→ **Task inputs**:
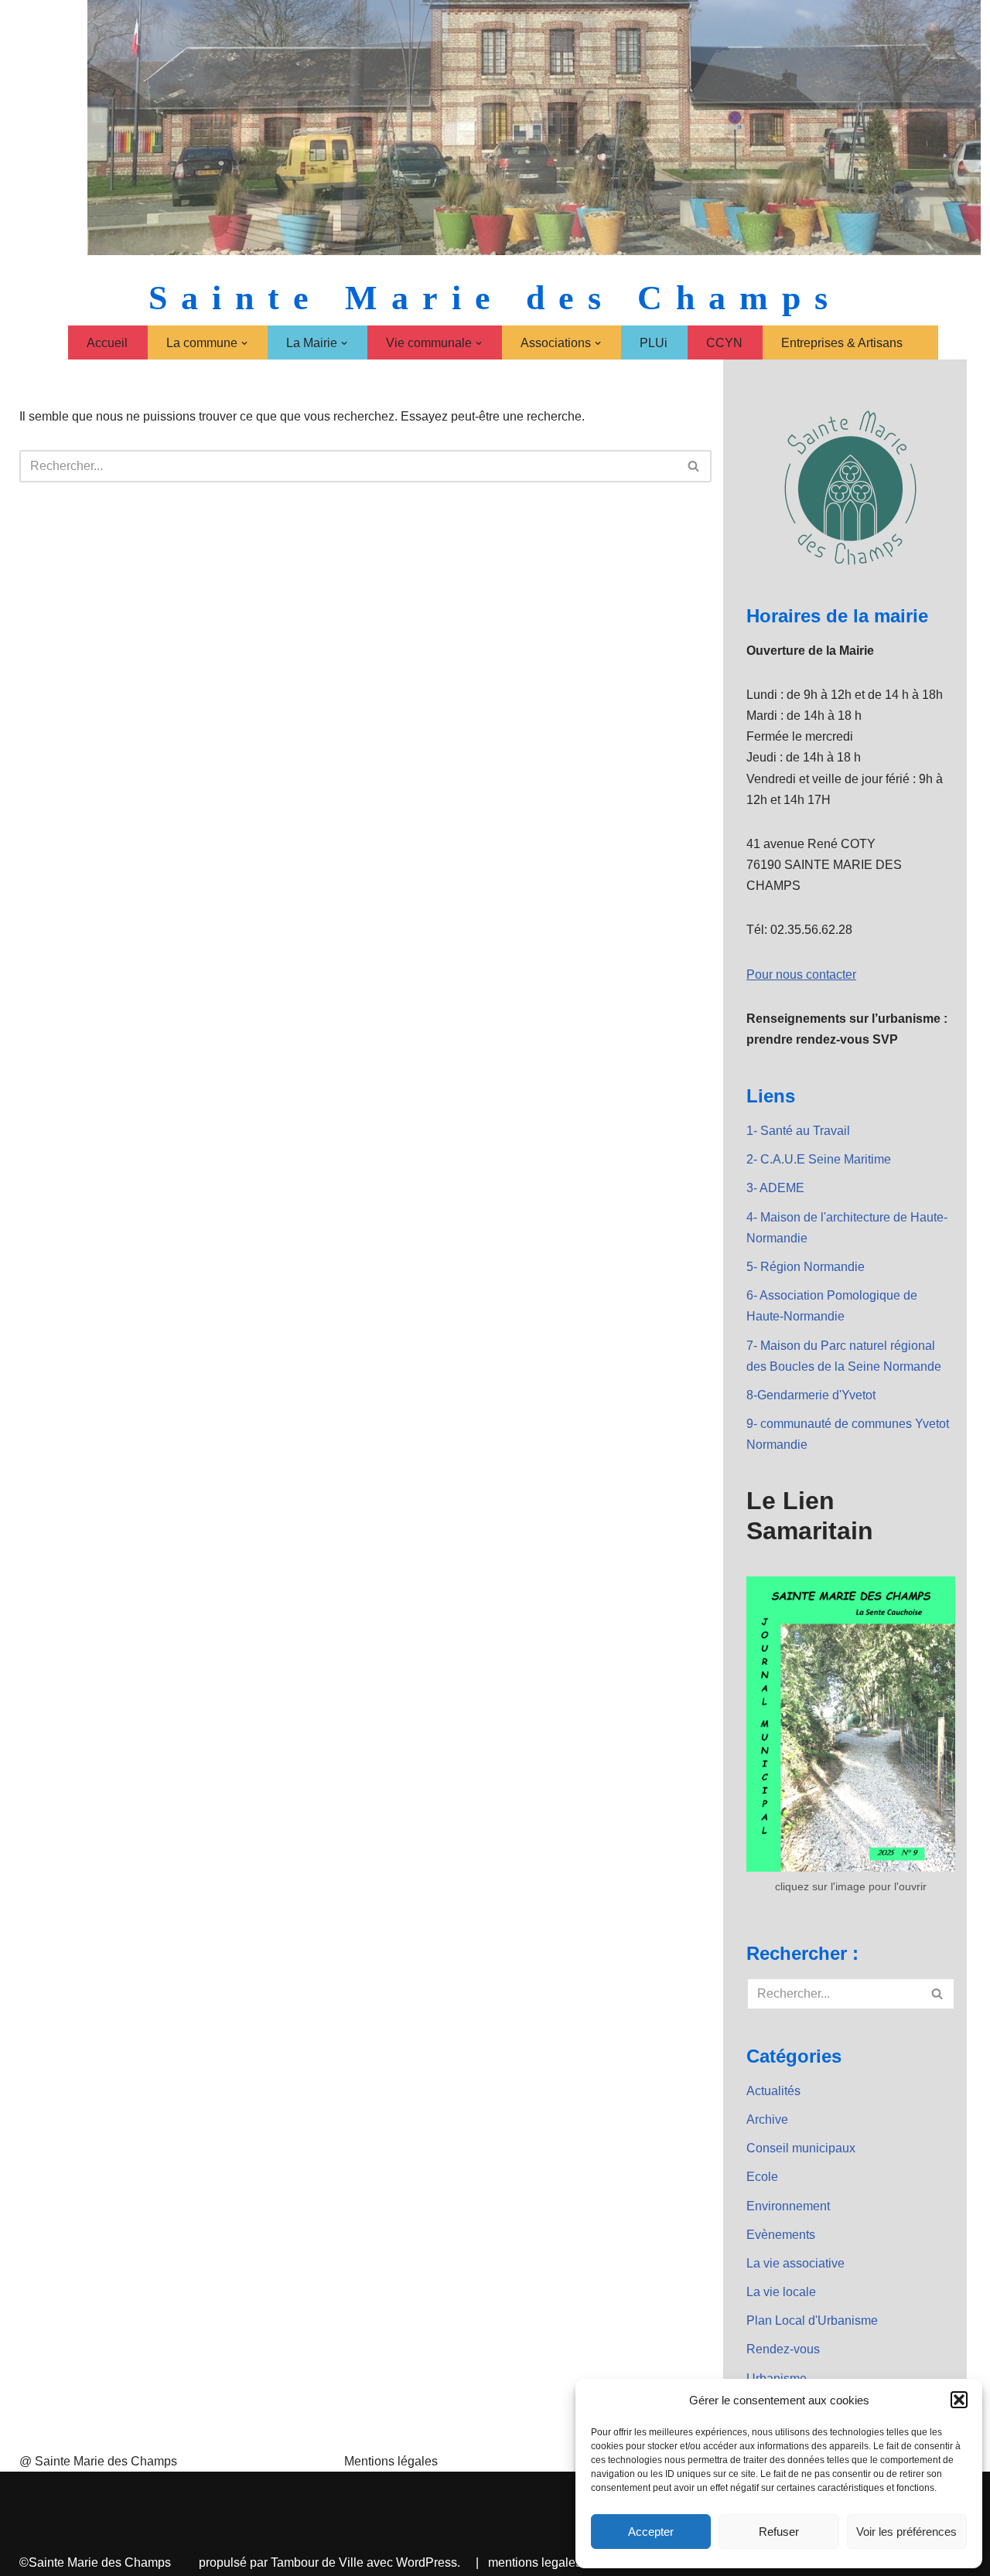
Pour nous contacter (801, 974)
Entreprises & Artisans (842, 342)
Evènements (780, 2234)
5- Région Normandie (805, 1266)
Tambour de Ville (317, 2562)
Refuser (779, 2531)
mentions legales (535, 2562)
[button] (959, 2399)
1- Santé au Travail (798, 1130)
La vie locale (781, 2291)
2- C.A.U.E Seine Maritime (818, 1159)
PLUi (653, 342)
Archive (767, 2119)
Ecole (762, 2176)
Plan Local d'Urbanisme (812, 2320)
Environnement (788, 2206)
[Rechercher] (694, 466)
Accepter (651, 2531)
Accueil (107, 342)
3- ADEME (775, 1187)
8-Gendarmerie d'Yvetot (811, 1395)
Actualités (773, 2090)
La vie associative (795, 2263)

→ **The task**:
Leaving aside the pictures, copy the listing above exactly.

→ **Task answer**:
Pour nous contacter (801, 974)
Entreprises & Artisans (842, 342)
Evènements (780, 2234)
5- Région Normandie (805, 1266)
Tambour de Ville (317, 2562)
Refuser (779, 2531)
mentions legales (535, 2562)
[button] (959, 2399)
1- Santé au Travail (798, 1130)
La vie locale (781, 2291)
2- C.A.U.E Seine Maritime (818, 1159)
PLUi (653, 342)
Archive (767, 2119)
Ecole (762, 2176)
Plan Local d'Urbanisme (812, 2320)
Environnement (788, 2206)
[Rechercher] (694, 466)
Accepter (651, 2531)
Accueil (107, 342)
3- ADEME (775, 1187)
8-Gendarmerie d'Yvetot (811, 1395)
Actualités (773, 2090)
La vie associative (795, 2263)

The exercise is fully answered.